What is being asked -> Without the pictures, copy the entries below word for word.

Collected data entries ->
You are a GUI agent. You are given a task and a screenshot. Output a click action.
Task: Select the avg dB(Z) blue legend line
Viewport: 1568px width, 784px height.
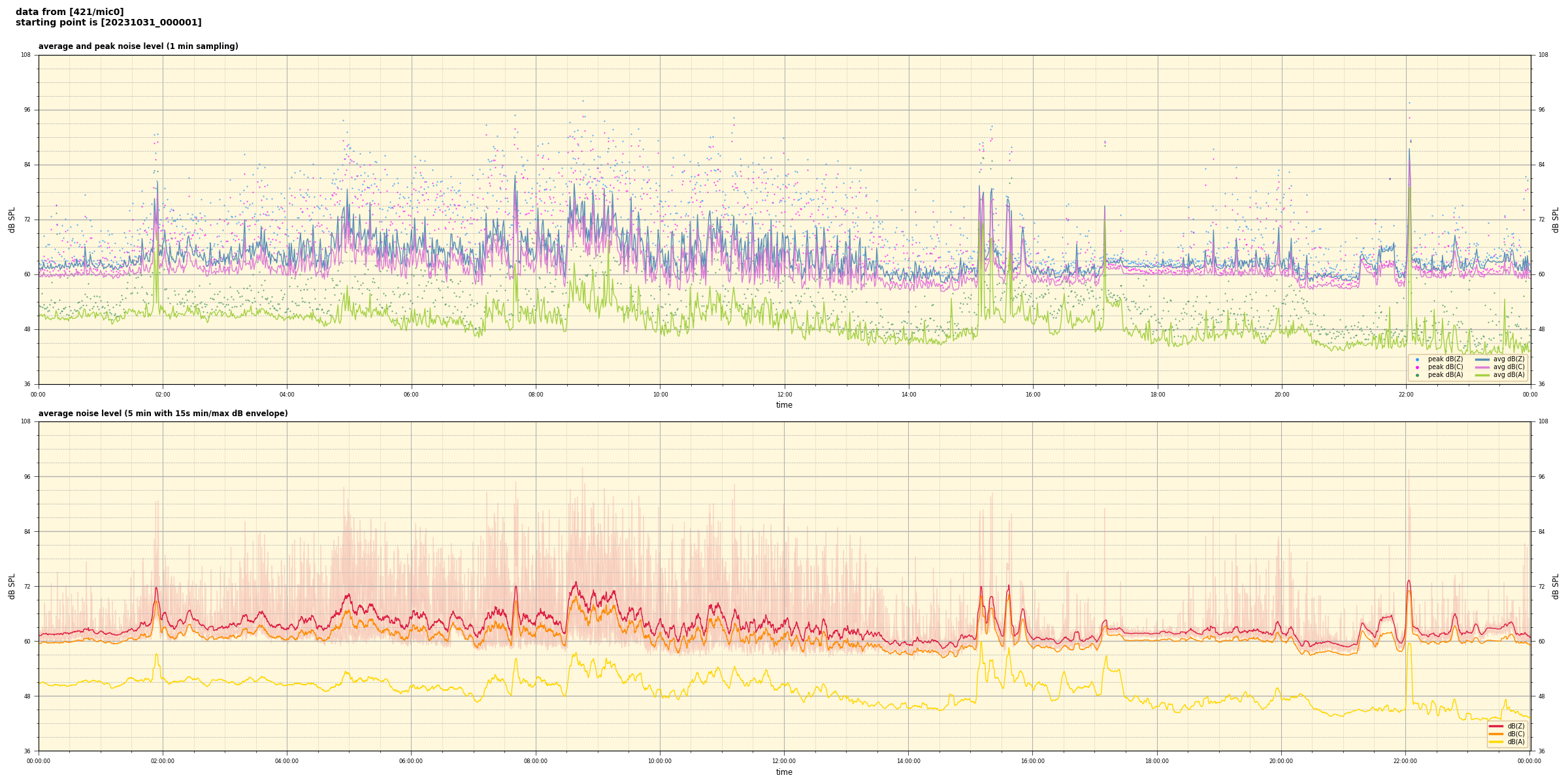click(x=1482, y=359)
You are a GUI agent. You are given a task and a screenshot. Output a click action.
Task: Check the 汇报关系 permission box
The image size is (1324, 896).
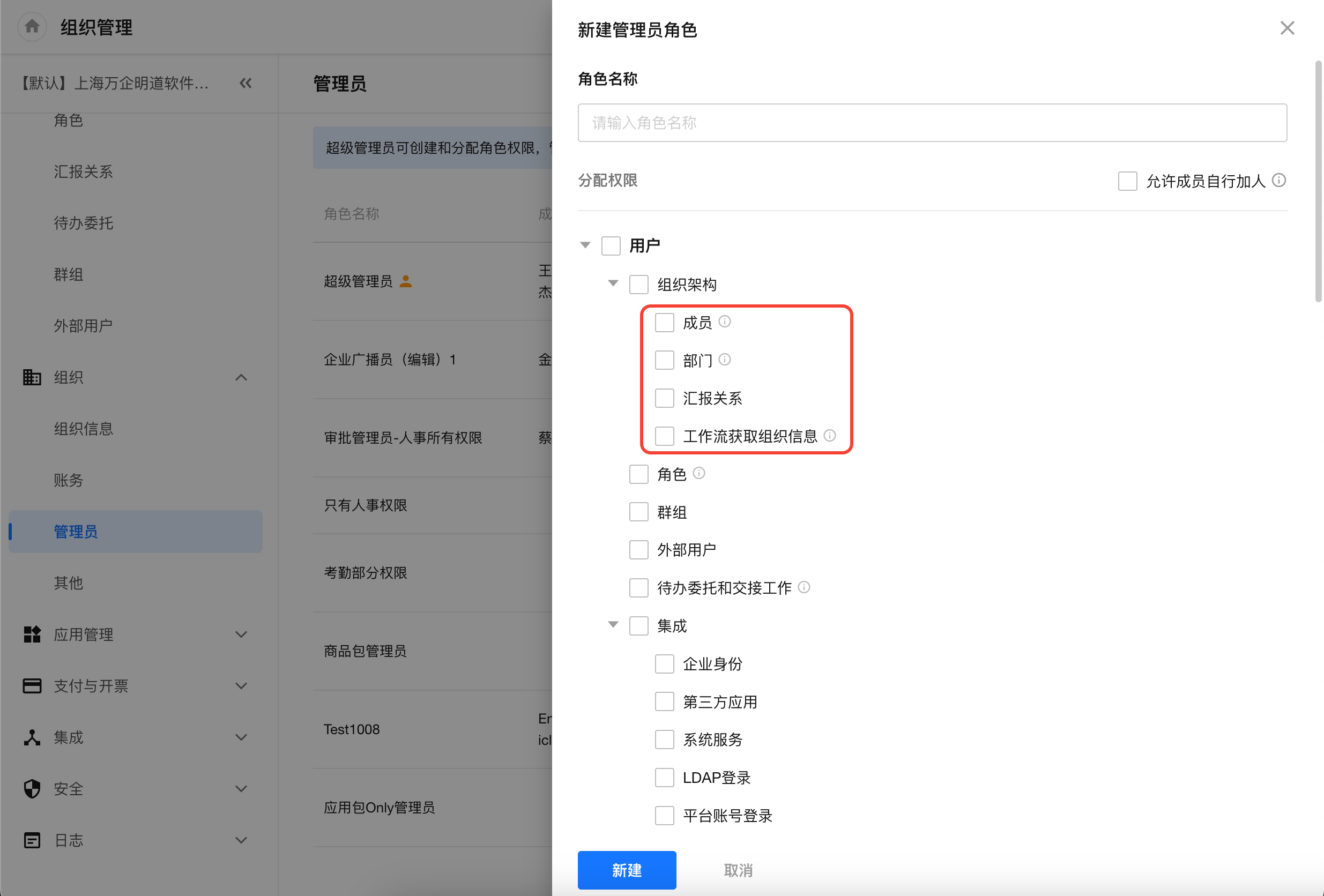pyautogui.click(x=664, y=398)
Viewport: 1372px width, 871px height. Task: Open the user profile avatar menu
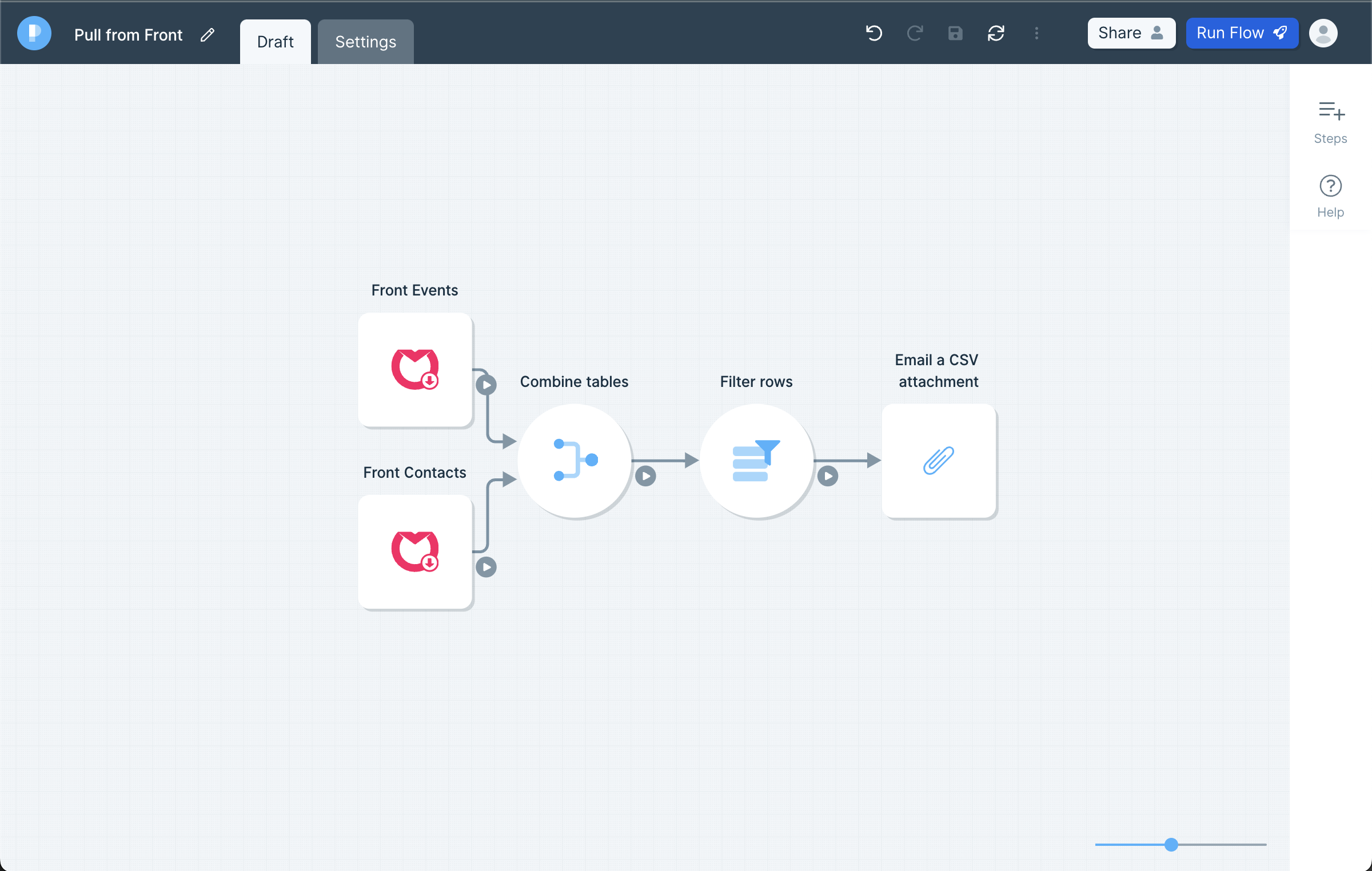tap(1323, 33)

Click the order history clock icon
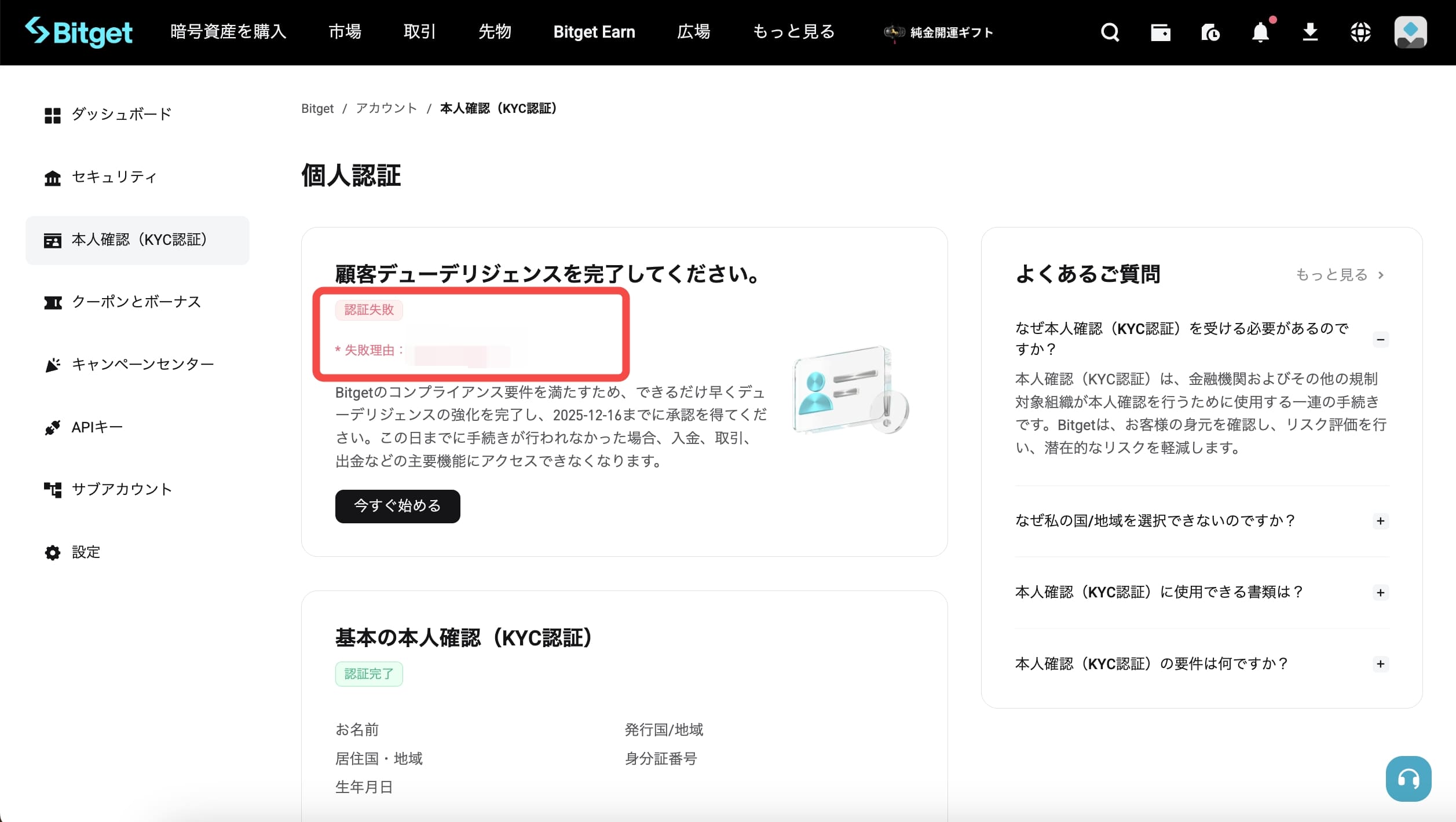coord(1210,32)
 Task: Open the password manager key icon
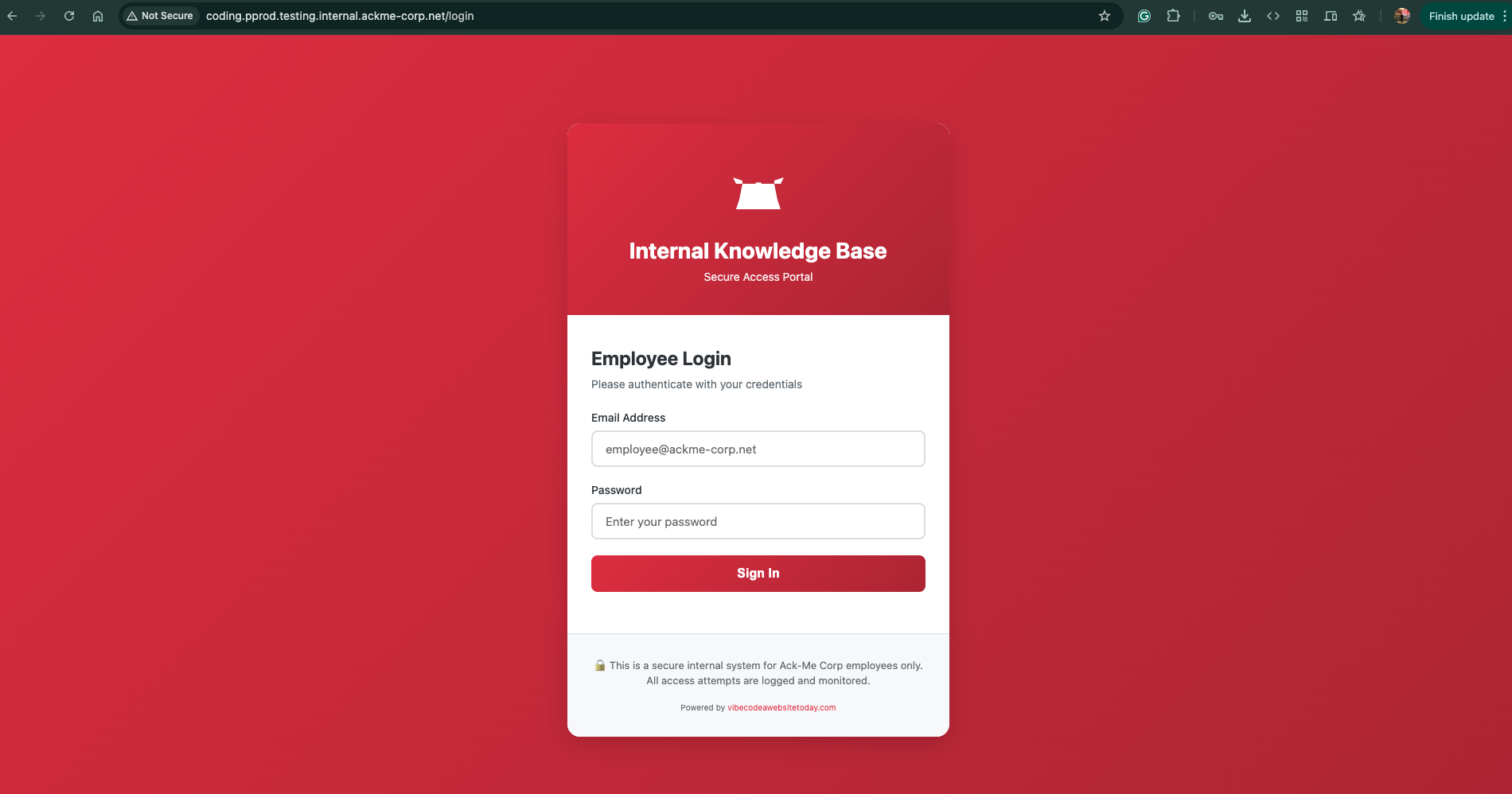click(1215, 15)
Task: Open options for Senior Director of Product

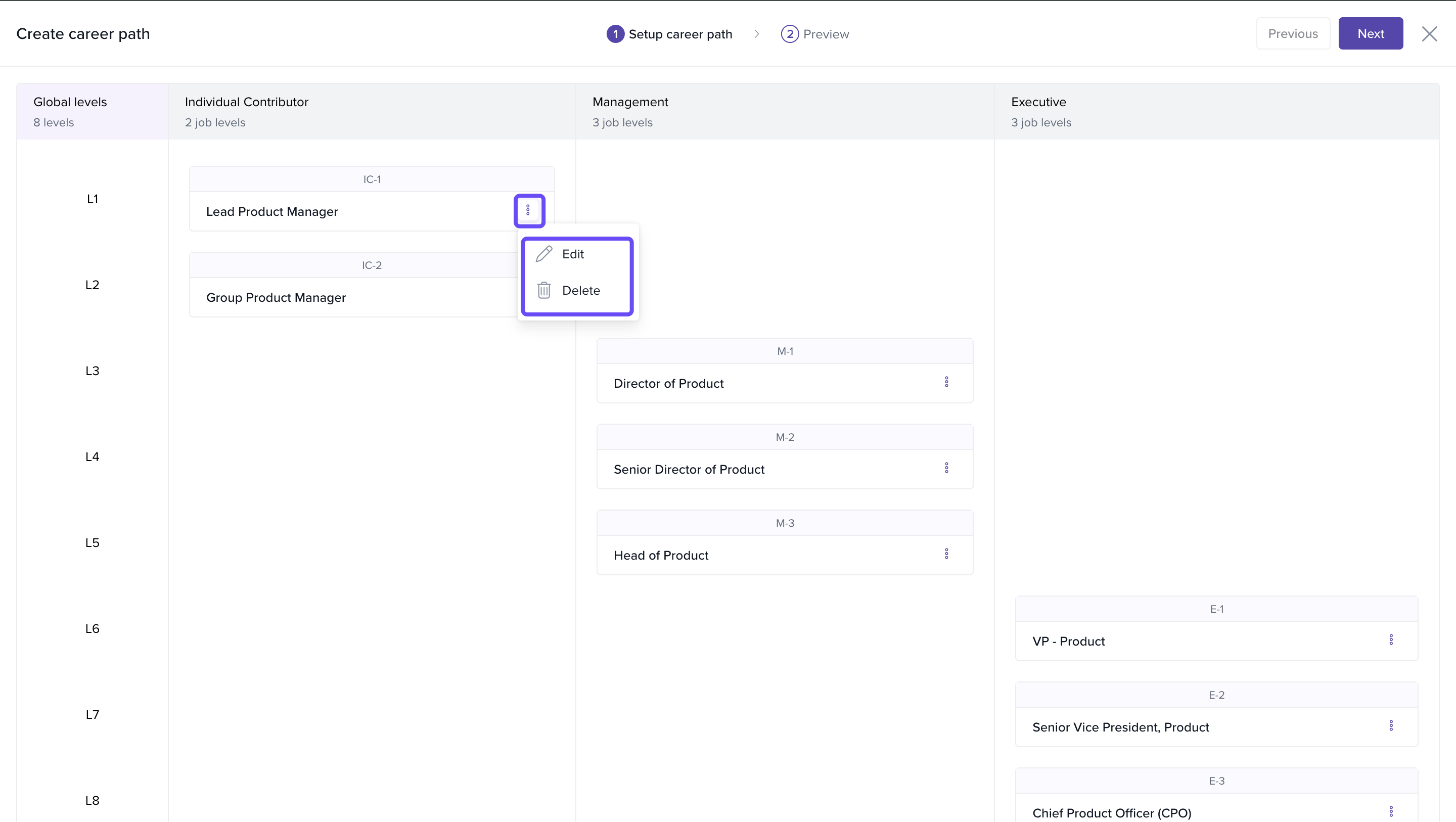Action: 946,468
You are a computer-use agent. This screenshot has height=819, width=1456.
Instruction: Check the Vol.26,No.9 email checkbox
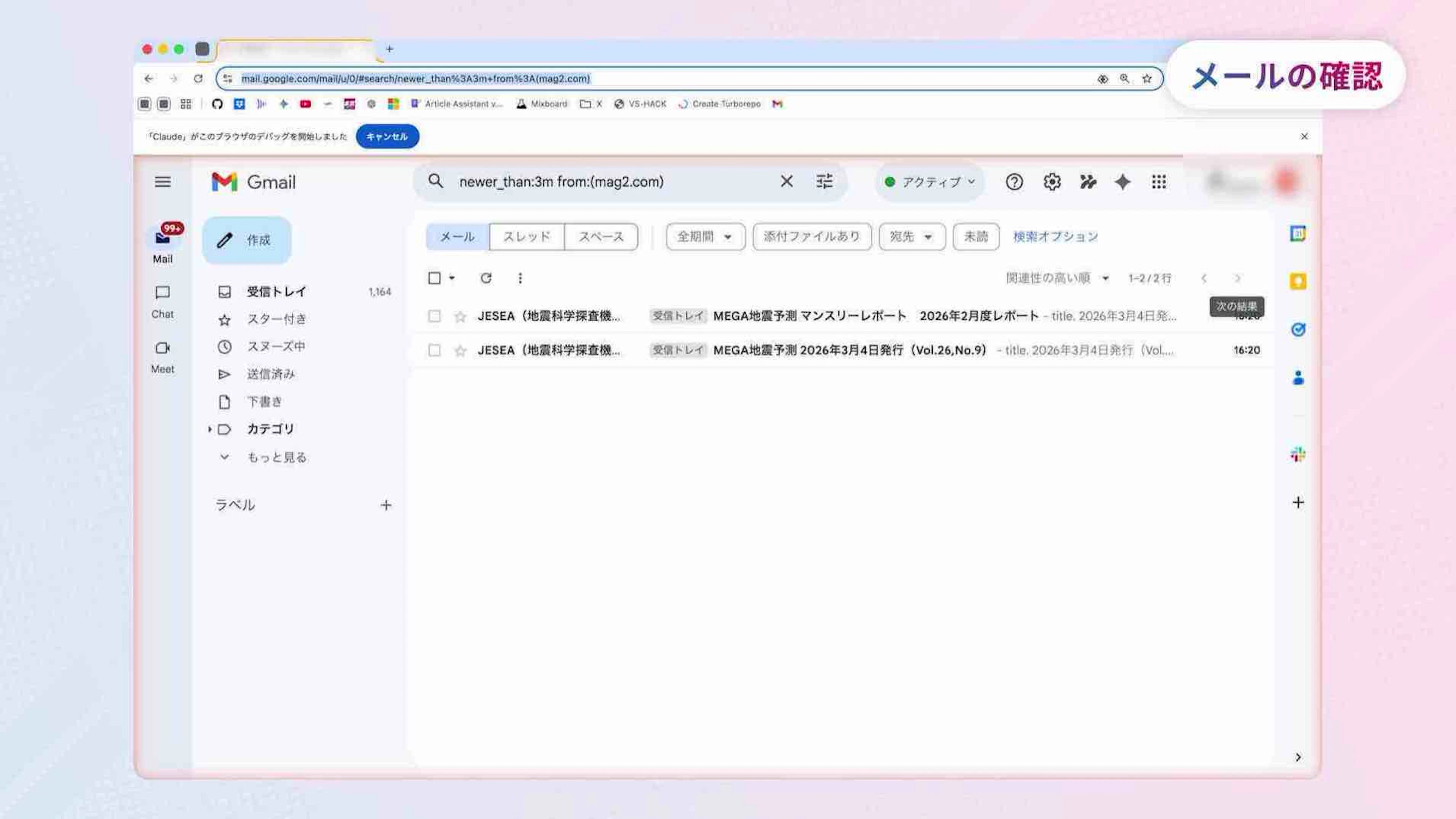(x=434, y=351)
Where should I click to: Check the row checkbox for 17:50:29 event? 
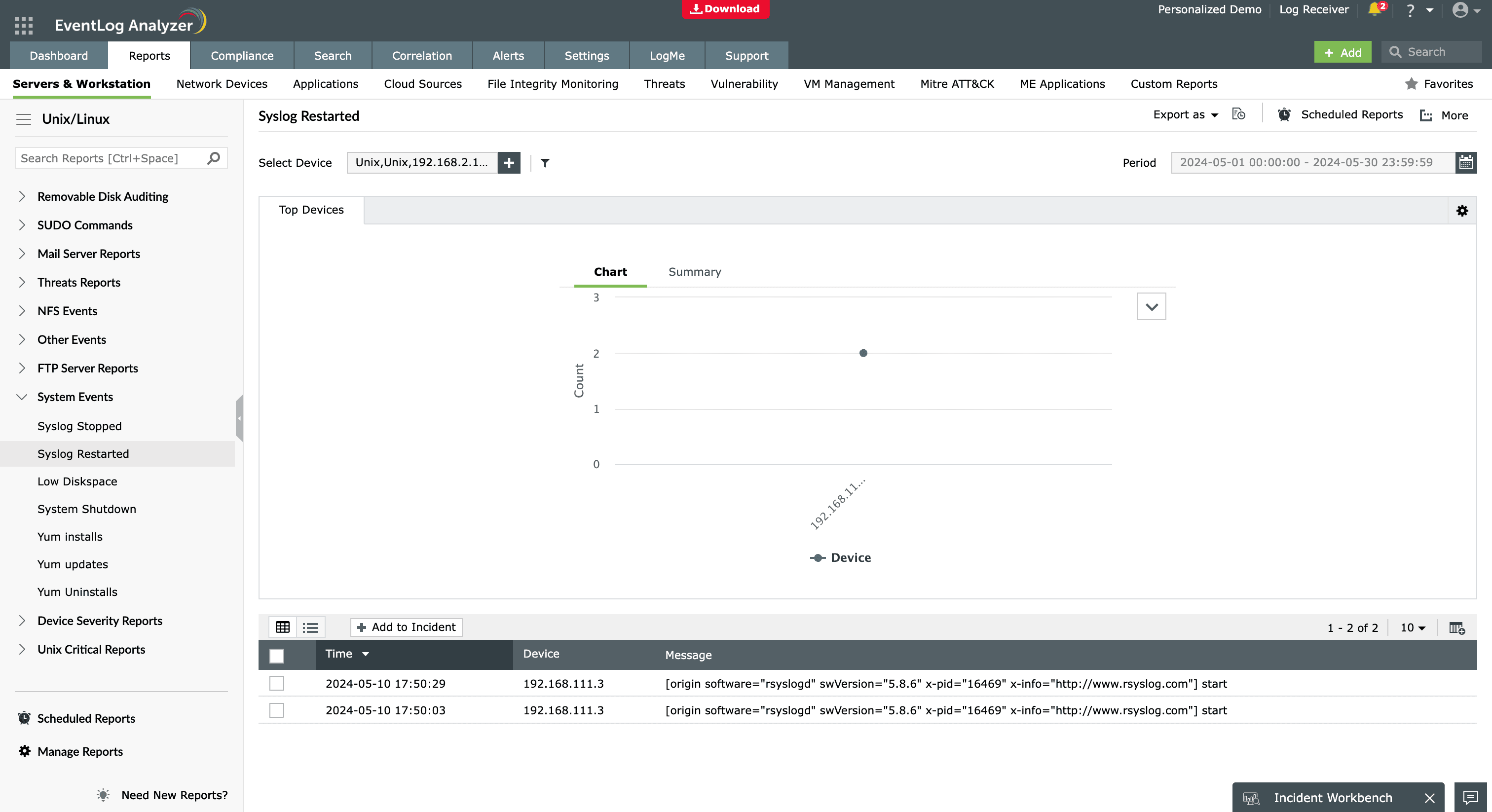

Written answer ->
You are a GUI agent. You are given a task and a screenshot. Output a click action.
Task: Select the avg dB(Z) blue legend line
Viewport: 1568px width, 784px height.
click(x=1482, y=359)
You are a GUI agent. You are given a task and a screenshot. Output a click action.
Task: Check the 汇报关系 permission box
The image size is (1324, 896).
pyautogui.click(x=664, y=398)
Viewport: 1372px width, 871px height. Task: Open the user profile avatar menu
tap(1323, 33)

Click the order history clock icon
coord(1210,32)
 Task: Open the password manager key icon
click(1215, 15)
Task: Open options for Senior Director of Product

Action: 946,468
You are a computer-use agent. This screenshot has height=819, width=1456.
Instruction: Check the Vol.26,No.9 email checkbox
(x=434, y=351)
Where should I click to: Check the row checkbox for 17:50:29 event? 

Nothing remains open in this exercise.